Portland Transit Mall Bus + Lightrail Shelters
Portland, Oregon, USA
The original Mall transit shelter bore the responsibility for communicating transit’s contribution to Portland. Simply, it conveyed that Tri Met would enrich every district, every neighborhood through which it passed.
The shelter has become the symbol of transit in the region… as the model of a utility that intends to serve… and improves each and every community.
The replacement of the original Mall shelter with a substitute that would have regional application must also assume the civic responsibility of its predecessor. However, the character of the street, the culture of the neighborhood, and the service of transit has evolved in the three and a half decades since the design of the original Mall shelter.
To meet its considerable responsibility, the Transit Mall shelter is the product of an unprecedented and exhaustive design investigation lead by ZGF Architects in collaboration Life Architecture + Planning’s Tyson Gillard. Design leadership and frequent design advice from the Mall Management Committee (downtown business and institutional leaders who will be responsible for maintaining the Mall after completion), the Citizens Advisory Committee, the Design Review Commission and the CAT Committee (Citizens for Accessible Transit) have been the heart of this effort. An experienced team of architectural, engineering, fabrication, operational designers have assisted this leadership to produce a refined design that has proven to be inviting, accommodating, prudent ...and beautiful.
As before, the Mall shelter is the gift by which transit will be remembered, and the contribution by which it will be measured.
The addition of Trimet’s Green Max Line, and the much needed revitalization of the Transit Mall (5th and 6th Avenues) brought Portland a completely new and inspiring urban environment. Beyond the roadway, which is arguably the World’s most multi-modal thoroughfare (specifically accommodating auto, rail, bus, bicycle, and pedestrian traffic) the shelters are the most tangible and iconic element of the revitalization. In total, over sixty shelters now give place to waiting transit riders throughout downtown. The shelters predecessor (designed by SOM in the ‘70s) were appropriate to the context to which they were designed three decades ago when transit had no permanent home in the hearts of Americans, however as time passed, the “mushroom hat” shelters no longer fit the context of a city that has now long adopted transit. The predecessor which stood for permanence, also took up significant space and was a full visual blockade for pedestrians looking across the street to storefronts or even down the sidewalk. Most importantly though, with their inward focused and difficult to clean design they became unsafe and undesirable as a place to wait.
Modular Design
As a stark contrast, the new Portland Transit Mall Shelters serve not only their basic utilitarian function, but serve as an icon of transits future. The shelters give back space and presence to the passing pedestrians, touchdown on the ground only minimally and allow visual sightlines to continue unobstructed. Practically, the shelters blend into the urban landscape by day, almost unnoticeable, but by night stand as illuminated havens for safety and comfort to those awaiting a ride.

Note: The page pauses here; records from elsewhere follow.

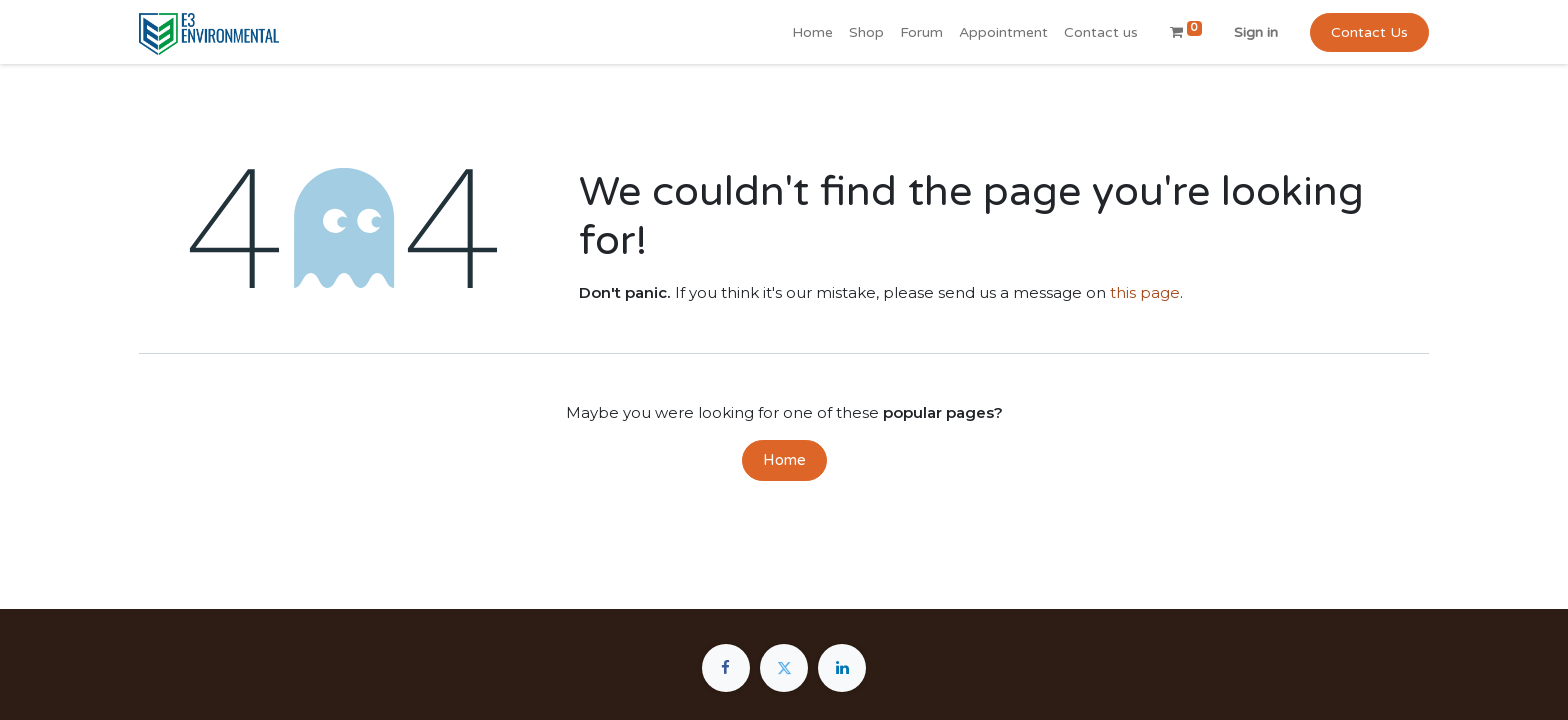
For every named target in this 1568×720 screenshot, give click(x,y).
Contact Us (1369, 32)
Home (784, 460)
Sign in (1256, 32)
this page (1145, 292)
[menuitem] (812, 32)
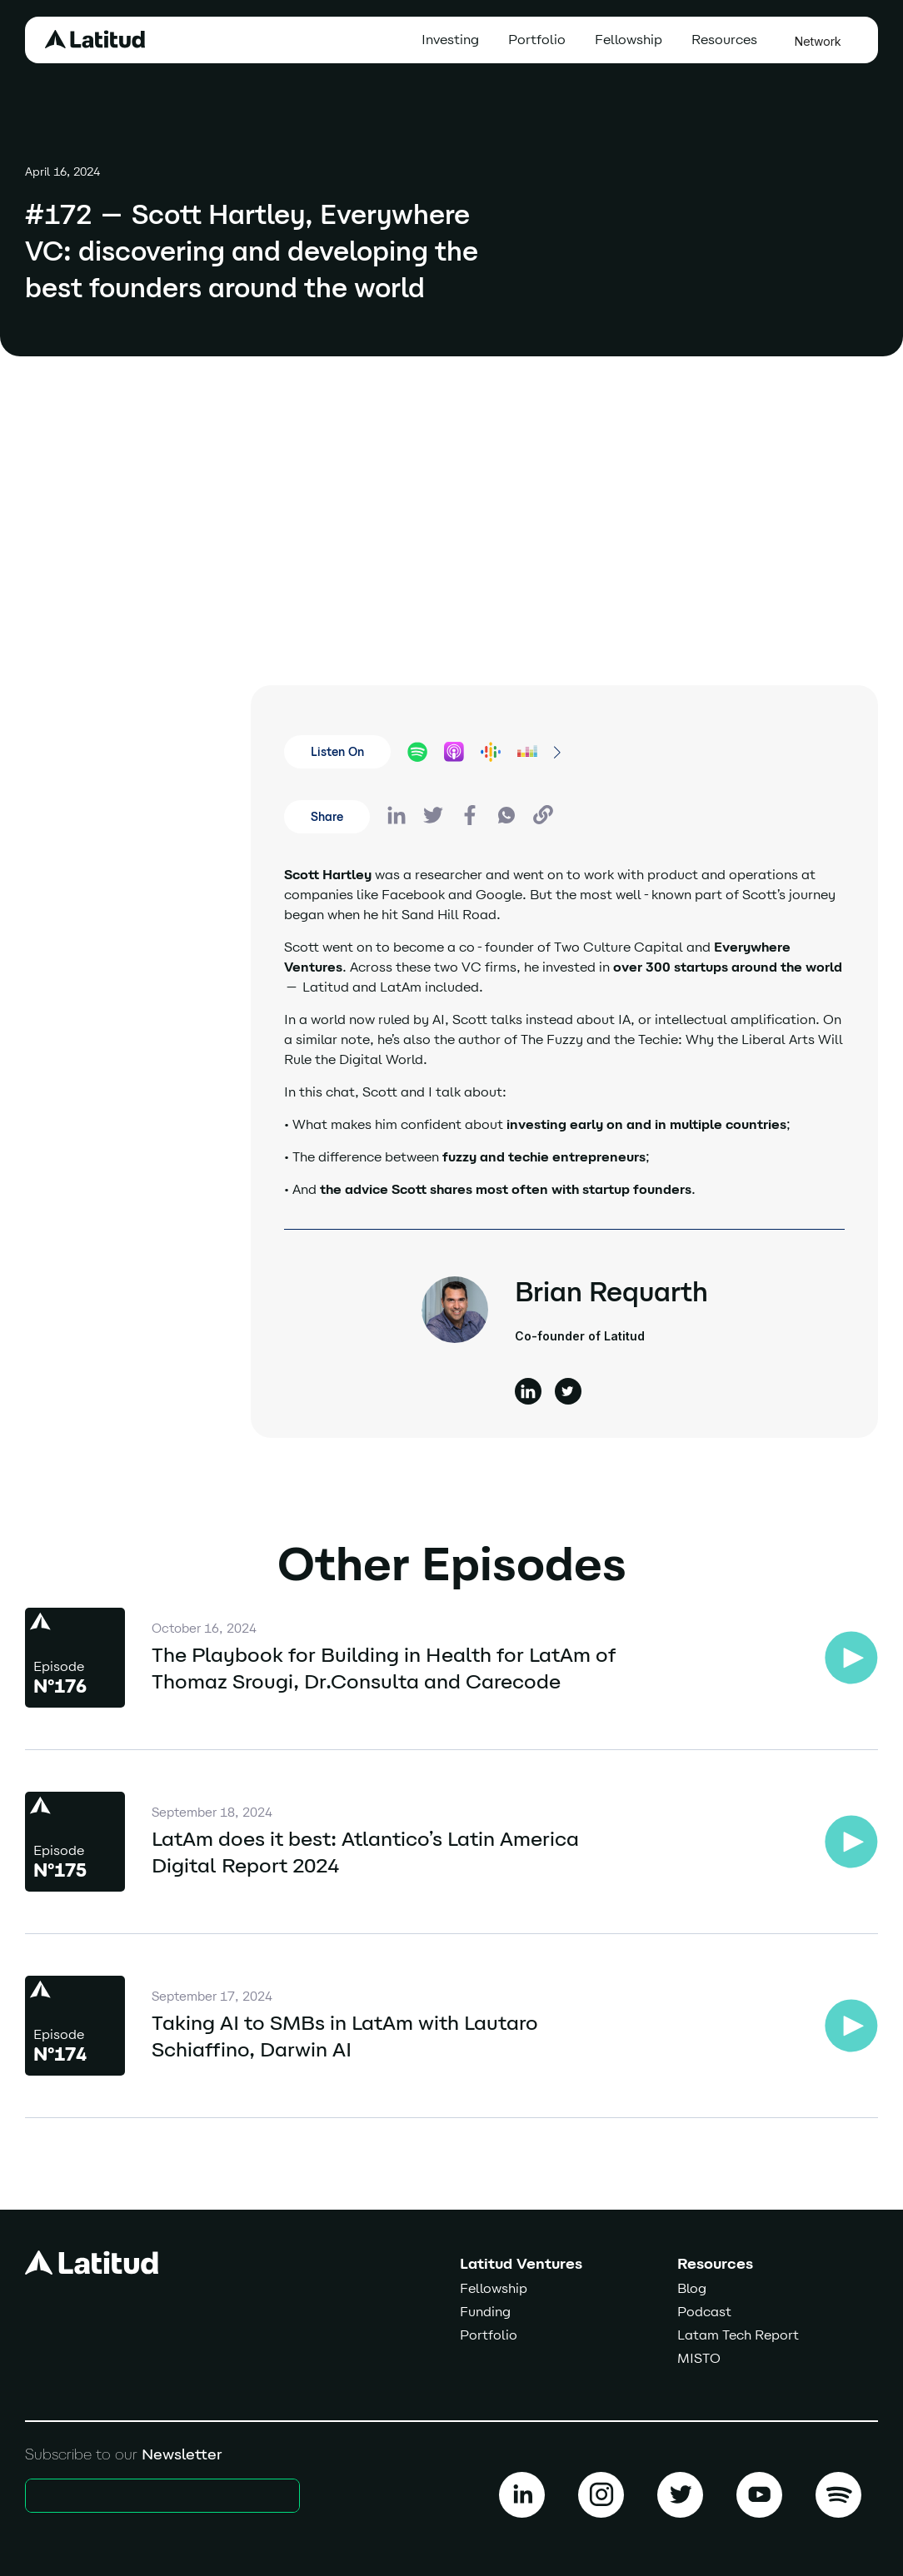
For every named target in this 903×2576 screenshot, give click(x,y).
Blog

Technically, the shelters are the result of a painstaking effort striving for perfection. The design aimed to achieve the following critical characteristics:
Comfortable as places to wait.
Aesthetically minimalistic or even passive.
Fully transparent for safety, commerce and transmittance of daylight (critical in Portland’s winter months).

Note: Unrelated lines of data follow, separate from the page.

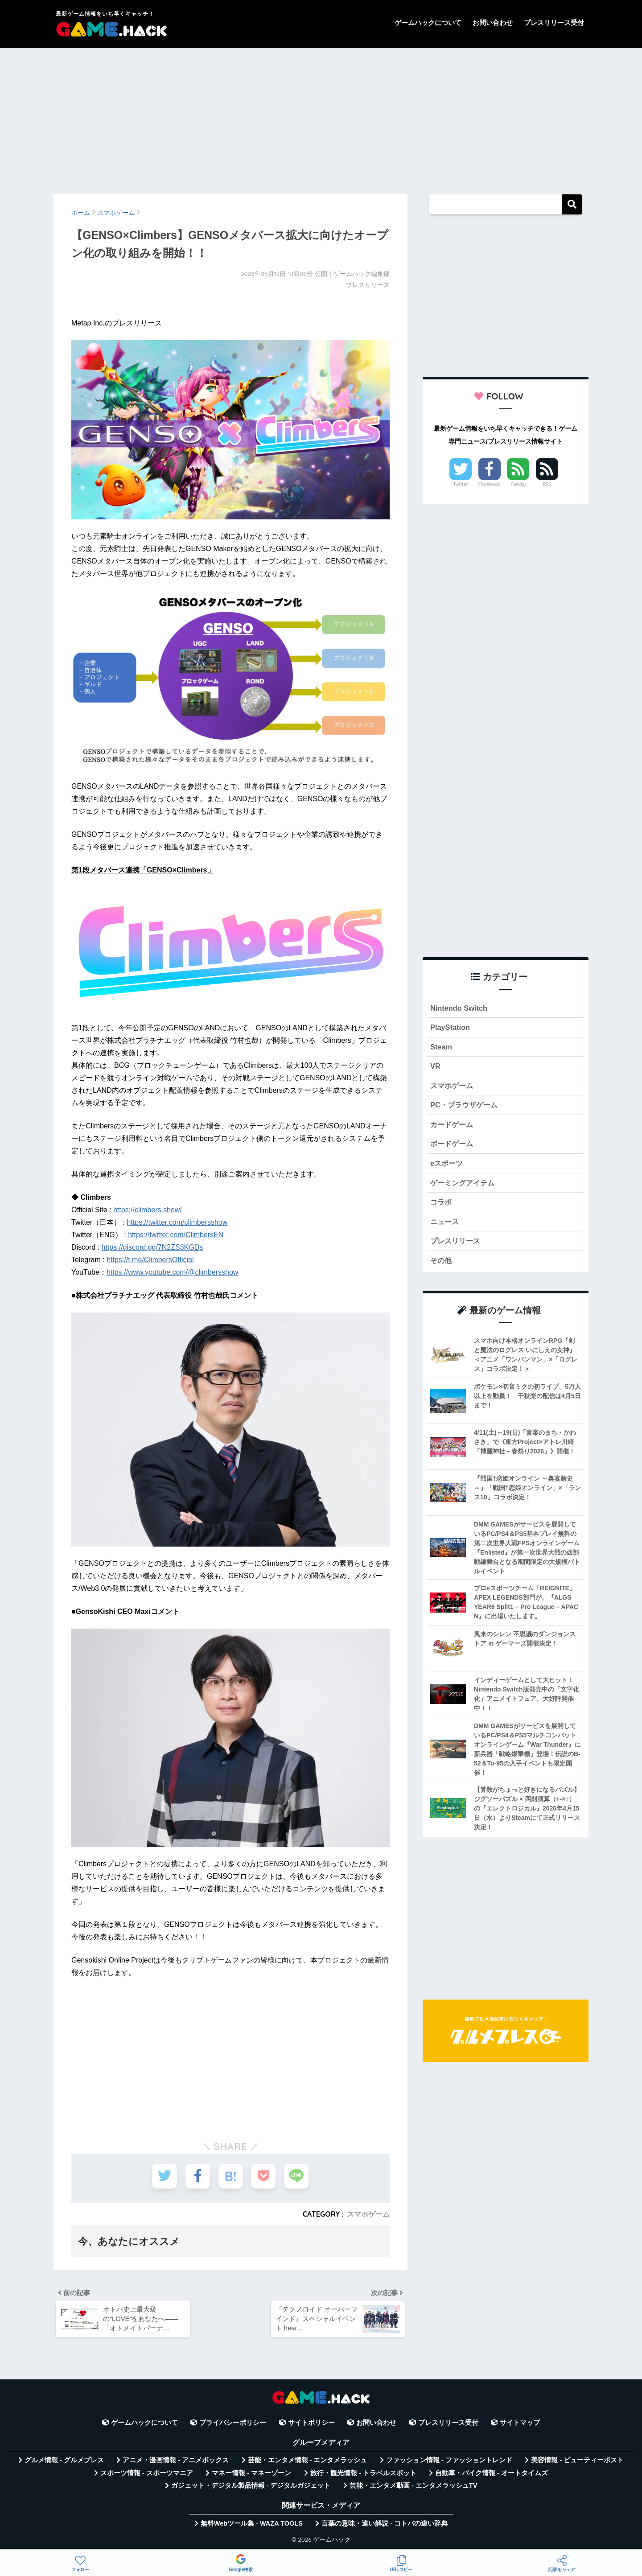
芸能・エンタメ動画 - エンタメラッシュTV (413, 2488)
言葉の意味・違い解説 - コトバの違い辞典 (384, 2526)
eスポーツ (447, 1166)
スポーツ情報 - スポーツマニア (146, 2476)
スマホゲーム (368, 2213)
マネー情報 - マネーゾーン (251, 2476)
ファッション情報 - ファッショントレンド (449, 2463)
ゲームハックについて (428, 22)
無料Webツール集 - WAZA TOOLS (252, 2526)
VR (435, 1067)
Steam (441, 1047)
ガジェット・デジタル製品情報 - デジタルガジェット (251, 2488)
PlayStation (450, 1028)
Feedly (518, 484)
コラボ (441, 1206)
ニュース (445, 1225)
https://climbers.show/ (147, 1210)
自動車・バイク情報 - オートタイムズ (491, 2476)
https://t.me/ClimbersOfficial (150, 1259)
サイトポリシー (311, 2425)
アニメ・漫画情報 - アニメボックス (176, 2463)
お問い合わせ (493, 22)
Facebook (489, 484)
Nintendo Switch (459, 1008)
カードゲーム (453, 1127)
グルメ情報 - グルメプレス (64, 2463)
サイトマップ (520, 2425)
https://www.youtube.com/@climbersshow (172, 1272)
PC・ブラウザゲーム (465, 1107)
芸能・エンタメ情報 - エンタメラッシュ (307, 2463)
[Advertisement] (321, 116)
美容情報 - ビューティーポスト (577, 2463)
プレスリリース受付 (554, 22)
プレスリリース (456, 1245)
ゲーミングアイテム (464, 1186)
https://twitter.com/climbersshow (177, 1222)
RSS (547, 484)
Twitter (460, 484)
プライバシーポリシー (232, 2425)
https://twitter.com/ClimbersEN (175, 1235)
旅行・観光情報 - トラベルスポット (363, 2476)
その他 (441, 1265)
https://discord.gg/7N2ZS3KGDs (152, 1247)
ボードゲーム (453, 1146)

Robust and durable, capable of withstanding excessive abuse.
Modular for cost efficiency, site adaptability and ease of operational maintenance and replacement.
Provide minimal impact to existing subsurface conditions.
Innovative, as a reflection of Trimet’s modus operandi.
Concept
Conceptually, the shelters were originally thought of as only a floating piece of glass necessary to protect against rain with vertical windscreens of the like character to protect against wind.
Maintaining the essence of this original concept, along with the achieving the above characteristics was the enduring task of the design team. Of special note, is the unprecedented use of structural glass, which achieved transparency, modularity, maintainability and even structural integrity. DuPont’s state-of-the-art Sentryglas Plus was employed in its first exterior application as the interlayer of the laminated glass sofit panels, windscreens, and rafters*. Opposed to polyvinyl butyral (PVB), Sentryglas Plus, along with other structural benefits, is void of particular polymers that are susceptible to moisture intrusion, therefore critically allow the laminated glass to be used without edge-framing. More, unprecedented use innovative epoxy adhesives are employed to make the sofit panel/rafter connection, a design improvement made during the construction phase, allowing a minimal aesthetic to the canopies underside, void of clunky mechanical fasteners.